There has been a trend towards humanist and civil funerals, as well as natural or woodland burials. The Church of England decided in 2012 to raise the cost of a service by 50%.

Of significance, too, is that an increasingly multicultural UK contains many ethnic and religious groups with a tradition of celebrating or giving thanks to mark the loss of loved ones.

Image source, Getty Images

Jewish funerals include a eulogy or hespeid. Hindus have a ceremony called shraaddhas in which they give thanks to deceased parents and relatives. Irish Catholics may be familiar with solemn requiem masses, but these are often followed by often exuberant wakes.

What's apparent is that people choose to grieve in quite different ways, and potentially this could cause friction at family gatherings. Older relatives might find a "celebration of life" irreverent and offensive. Others might consider a traditional ceremony morbid and upsetting.

"We are still quite uncomfortable with people being too expressive," says Walker. "Bereaved people receive mixed messages. It's OK to cry, but please don't do it in the supermarket."

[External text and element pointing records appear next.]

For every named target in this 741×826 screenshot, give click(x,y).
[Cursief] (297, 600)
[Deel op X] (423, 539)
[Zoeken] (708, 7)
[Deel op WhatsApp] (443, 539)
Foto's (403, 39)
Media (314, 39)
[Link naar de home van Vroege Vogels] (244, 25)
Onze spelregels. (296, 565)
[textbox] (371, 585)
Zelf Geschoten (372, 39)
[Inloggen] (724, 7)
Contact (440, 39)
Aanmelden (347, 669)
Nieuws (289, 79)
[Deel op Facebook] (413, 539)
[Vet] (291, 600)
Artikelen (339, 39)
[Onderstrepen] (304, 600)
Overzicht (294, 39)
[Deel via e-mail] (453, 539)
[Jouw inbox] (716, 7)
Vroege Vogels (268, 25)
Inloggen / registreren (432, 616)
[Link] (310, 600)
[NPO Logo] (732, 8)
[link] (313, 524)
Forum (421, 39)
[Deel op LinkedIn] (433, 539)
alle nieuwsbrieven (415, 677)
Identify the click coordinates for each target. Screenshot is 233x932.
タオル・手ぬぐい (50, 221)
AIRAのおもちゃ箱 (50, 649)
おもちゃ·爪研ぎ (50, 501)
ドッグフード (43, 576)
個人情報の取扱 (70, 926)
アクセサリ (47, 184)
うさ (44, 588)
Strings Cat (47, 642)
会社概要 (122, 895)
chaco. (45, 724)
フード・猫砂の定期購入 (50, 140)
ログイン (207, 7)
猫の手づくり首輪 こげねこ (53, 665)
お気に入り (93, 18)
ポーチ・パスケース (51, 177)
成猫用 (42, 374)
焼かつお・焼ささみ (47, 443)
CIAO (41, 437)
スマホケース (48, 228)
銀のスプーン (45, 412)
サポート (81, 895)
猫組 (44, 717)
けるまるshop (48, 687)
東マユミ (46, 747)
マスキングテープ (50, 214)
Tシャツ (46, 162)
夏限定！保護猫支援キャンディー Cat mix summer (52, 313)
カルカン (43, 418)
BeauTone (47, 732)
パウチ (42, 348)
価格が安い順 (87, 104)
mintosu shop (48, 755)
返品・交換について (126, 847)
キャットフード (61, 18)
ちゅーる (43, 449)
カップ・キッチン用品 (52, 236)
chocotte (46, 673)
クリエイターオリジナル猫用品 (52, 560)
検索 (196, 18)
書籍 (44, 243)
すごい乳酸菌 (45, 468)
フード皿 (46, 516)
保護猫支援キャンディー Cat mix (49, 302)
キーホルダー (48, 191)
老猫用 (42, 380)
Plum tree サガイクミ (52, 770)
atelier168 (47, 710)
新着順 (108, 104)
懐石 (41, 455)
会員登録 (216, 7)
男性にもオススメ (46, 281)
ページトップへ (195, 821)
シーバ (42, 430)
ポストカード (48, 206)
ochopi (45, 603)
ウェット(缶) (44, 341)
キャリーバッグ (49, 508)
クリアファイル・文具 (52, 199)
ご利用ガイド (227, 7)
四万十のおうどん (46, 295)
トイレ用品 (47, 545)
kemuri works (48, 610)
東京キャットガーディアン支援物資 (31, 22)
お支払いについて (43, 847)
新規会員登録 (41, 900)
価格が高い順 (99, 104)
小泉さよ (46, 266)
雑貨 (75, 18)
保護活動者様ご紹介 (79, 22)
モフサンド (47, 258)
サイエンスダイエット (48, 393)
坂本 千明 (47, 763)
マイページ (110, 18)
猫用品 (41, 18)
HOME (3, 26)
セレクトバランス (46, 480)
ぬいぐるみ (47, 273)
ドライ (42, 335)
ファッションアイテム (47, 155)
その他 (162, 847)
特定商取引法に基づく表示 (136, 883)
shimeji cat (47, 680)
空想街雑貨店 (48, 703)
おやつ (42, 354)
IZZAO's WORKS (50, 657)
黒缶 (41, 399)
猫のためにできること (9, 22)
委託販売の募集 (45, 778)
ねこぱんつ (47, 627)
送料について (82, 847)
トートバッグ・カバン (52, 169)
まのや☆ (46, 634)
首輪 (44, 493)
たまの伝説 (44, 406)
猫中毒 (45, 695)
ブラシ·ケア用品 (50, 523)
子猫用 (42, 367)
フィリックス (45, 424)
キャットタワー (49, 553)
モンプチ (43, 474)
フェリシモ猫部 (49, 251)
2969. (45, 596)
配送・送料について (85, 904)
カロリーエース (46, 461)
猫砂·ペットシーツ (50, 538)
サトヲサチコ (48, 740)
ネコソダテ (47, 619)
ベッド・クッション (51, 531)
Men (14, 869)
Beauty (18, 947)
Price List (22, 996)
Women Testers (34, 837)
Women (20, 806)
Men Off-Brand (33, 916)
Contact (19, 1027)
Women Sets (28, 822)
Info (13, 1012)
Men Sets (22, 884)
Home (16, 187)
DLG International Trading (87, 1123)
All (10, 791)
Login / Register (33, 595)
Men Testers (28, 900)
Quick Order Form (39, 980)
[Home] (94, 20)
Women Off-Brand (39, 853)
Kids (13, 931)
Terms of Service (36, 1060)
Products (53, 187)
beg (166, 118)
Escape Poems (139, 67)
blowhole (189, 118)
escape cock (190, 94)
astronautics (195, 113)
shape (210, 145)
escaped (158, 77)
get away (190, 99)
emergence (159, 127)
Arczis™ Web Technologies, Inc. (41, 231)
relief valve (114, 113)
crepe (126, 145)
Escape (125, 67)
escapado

To Malcolm Brocklehurst, however, the celebration of his own life he has planned is as much a memento mori as the most reverent Anglican rite. "It's about saying that life is for living," he says. "It's not a rehearsal."

Ghanaian coffin art

Image source, AFP

In Ghana there is a tradition of honouring the dead with coffins that celebrate the interests of the person when they were alive. Joseph Ashong, or Paa Joe, is one of the country's most well known coffin makers. He has made them in the shape of a giant beer bottle, a Porsche and a frilled lizard.